Connaissez-vous Céline Dion? Sinon, méfiez-vous de l’alzheimer
- Forum
Le 5 juillet 2021
- Mathieu-Robert Sauvé
Une équipe de chercheurs propose d’évaluer la mémoire sémantique pour prédire la survenue de la maladie d’Alzheimer.
Qui est Céline Dion? Est-ce que son imprésario était également son mari?
Voilà des questions auxquelles la plupart des gens d’ici peuvent répondre sans réfléchir, un peu comme quand on leur demande de nommer la tour de Pise ou des objets de la vie quotidienne; ils mettent automatiquement un mot sur une image. «Cela correspond à ce qu’on appelle la mémoire sémantique. On ne se souvient pas précisément du moment où l’on a assimilé ces informations, mais elles sont bien là», explique Émilie Delage, qui mène actuellement une recherche de doctorat en neuropsychologie clinique visant précisément ce type de mémoire dans la désignation des premiers signes de la maladie d’Alzheimer.
La jeune femme croit que les résultats à des questionnaires remplis par des personnes âgées pourraient permettre de prédire de façon précoce l’apparition de cette maladie qui touchera un million de Canadiens d’ici 10 ans. «Si je vous demande ce que vous avez mangé hier, vous allez probablement faire un voyage mental pour revivre ce moment; c’est la mémoire épisodique. C’est elle qui est le plus souvent ciblée dans les tests de dépistage de l’alzheimer actuellement. Nous croyons que, en évaluant avec minutie les connaissances sémantiques, certains signes seraient perceptibles bien avant, jusqu’à une douzaine d’années plus tôt.»
La piste est d’autant plus intéressante que la mémoire sémantique est beaucoup moins altérée par le vieillissement normal que la mémoire épisodique. De légères variations pourraient donc être d’excellents indicateurs de la manifestation de la maladie. De plus, la mémoire sémantique n’est pas sujette à l'action des facteurs situationnels qui affectent les résultats aux tests de mémoire épisodique. Une personne qui ressent de l’anxiété, du stress ou de la fatigue peut avoir des problèmes à réaliser des tâches de mémoire épisodique.

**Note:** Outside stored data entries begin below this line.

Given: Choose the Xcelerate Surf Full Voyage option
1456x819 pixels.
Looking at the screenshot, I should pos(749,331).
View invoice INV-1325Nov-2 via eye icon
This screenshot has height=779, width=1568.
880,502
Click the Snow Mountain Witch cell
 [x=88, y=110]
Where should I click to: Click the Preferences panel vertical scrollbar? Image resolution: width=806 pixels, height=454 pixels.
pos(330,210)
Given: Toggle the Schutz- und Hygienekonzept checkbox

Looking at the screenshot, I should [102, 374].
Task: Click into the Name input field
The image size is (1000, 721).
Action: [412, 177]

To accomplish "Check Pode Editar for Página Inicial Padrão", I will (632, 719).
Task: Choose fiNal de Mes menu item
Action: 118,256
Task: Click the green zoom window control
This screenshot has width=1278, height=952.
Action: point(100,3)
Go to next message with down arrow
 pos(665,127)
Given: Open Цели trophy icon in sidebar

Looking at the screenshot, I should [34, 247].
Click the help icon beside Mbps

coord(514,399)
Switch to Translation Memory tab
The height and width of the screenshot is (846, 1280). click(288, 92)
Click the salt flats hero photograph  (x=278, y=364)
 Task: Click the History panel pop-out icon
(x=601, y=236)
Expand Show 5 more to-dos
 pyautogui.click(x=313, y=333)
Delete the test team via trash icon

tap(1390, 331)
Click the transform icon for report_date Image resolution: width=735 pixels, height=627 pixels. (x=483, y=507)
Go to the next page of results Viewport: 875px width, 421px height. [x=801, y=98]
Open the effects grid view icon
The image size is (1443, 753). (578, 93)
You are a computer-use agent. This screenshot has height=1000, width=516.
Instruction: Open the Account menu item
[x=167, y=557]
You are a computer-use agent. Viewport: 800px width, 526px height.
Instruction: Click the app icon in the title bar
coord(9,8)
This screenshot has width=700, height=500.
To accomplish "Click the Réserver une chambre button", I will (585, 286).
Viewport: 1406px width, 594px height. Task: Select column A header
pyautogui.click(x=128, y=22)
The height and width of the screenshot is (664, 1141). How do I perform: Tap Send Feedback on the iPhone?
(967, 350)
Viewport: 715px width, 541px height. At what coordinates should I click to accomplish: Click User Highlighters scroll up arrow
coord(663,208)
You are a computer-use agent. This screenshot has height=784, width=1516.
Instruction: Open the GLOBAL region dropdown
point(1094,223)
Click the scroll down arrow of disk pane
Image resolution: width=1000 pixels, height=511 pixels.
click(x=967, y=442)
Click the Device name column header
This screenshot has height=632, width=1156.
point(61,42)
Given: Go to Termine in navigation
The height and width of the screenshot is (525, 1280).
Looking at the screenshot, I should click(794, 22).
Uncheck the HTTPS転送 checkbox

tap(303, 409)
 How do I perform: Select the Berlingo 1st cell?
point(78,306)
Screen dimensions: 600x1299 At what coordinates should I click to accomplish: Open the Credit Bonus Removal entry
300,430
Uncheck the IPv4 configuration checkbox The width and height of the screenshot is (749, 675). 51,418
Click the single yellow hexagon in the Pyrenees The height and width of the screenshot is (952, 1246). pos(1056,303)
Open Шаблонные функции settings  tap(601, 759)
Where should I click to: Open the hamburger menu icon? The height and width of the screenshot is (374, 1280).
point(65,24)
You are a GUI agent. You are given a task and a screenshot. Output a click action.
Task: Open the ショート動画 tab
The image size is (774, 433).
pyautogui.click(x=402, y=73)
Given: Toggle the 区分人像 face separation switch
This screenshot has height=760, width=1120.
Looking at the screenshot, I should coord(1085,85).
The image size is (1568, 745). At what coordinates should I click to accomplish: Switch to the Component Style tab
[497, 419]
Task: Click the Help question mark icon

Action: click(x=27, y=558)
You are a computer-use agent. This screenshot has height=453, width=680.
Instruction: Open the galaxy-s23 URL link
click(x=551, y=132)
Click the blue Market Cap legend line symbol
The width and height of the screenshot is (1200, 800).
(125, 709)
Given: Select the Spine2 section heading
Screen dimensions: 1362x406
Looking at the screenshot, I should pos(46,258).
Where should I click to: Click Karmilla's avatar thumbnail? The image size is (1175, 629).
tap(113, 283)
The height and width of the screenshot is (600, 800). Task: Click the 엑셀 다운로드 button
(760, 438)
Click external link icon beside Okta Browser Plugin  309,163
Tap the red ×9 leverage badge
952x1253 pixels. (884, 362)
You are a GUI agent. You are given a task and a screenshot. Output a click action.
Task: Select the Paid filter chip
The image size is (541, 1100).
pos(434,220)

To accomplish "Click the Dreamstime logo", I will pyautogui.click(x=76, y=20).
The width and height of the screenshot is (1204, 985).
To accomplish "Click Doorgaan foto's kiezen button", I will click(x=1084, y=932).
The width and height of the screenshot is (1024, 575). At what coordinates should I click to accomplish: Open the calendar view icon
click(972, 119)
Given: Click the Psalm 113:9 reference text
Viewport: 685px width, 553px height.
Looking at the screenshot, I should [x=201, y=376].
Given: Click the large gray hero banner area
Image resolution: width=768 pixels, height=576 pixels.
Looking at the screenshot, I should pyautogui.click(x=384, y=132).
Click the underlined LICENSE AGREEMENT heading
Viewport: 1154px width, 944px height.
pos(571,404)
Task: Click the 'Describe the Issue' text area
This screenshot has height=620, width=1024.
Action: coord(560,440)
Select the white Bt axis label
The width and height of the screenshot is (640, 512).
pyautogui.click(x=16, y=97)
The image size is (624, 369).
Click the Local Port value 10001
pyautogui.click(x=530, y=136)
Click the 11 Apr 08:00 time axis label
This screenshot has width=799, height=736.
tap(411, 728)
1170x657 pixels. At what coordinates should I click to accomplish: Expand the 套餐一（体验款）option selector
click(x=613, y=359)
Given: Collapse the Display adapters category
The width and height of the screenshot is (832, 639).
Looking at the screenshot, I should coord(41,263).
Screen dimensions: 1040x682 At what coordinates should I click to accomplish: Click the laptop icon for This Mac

Des patients en observation
Émilie Delage souhaite examiner comment les résultats des sujets aux tests de mémoire sémantique peuvent servir à établir leur futur diagnostic de la maladie d’Alzheimer. «Nous posons l’hypothèse que les sujets les plus à risque auront davantage de déficits sémantiques observables», dit l’étudiante-chercheuse et clinicienne qui travaille sous la direction de Sven Joubert, professeur au Département de psychologie de l'Université de Montréal, et d’Isabelle Rouleau, professeure de neuropsychologie à l’UQAM.
Un second volet de son doctorat portera sur l’imagerie médicale. Elle se demande si les patients atteints d’un trouble cognitif léger accompagné de déficits sémantiques présentent une réduction du volume de matière grise dans les régions du cerveau qui sous-tendent la mémoire sémantique. «La maladie d’Alzheimer affecte le cerveau, c’est un fait bien documenté aujourd’hui. Mais on veut savoir si l’on peut observer des variations morphologiques de façon précoce», mentionne-t-elle.
En plus de reprendre des données rétrospectives de patients qui fréquentent l’Institut universitaire de gériatrie de Montréal, l’équipe de recherche va analyser les données d’environ une centaine de participants âgés en bonne santé et de personnes souffrant d’un trouble cognitif léger, considéré comme le signe avant-coureur de la maladie d’Alzheimer. Il s’agit d’une des premières grandes études prédictives s’appuyant sur la mémoire sémantique.
Même si l’on est encore loin de pouvoir conclure à l’efficacité clinique de la nouvelle approche, Émilie Delage croit qu’une méthode de dépistage précoce de la maladie d’Alzheimer pourrait aider à en atténuer les effets.
«La désignation des déficits mnésiques chez les individus à risque de développer la maladie d’Alzheimer pourrait ouvrir la voie à des programmes d’intervention sur mesure. Cela pourrait réduire la détérioration cognitive et sociale chez ces personnes, améliorer la qualité de vie des patients et réduire à long terme les coûts sociaux associés à la maladie», conclut-elle.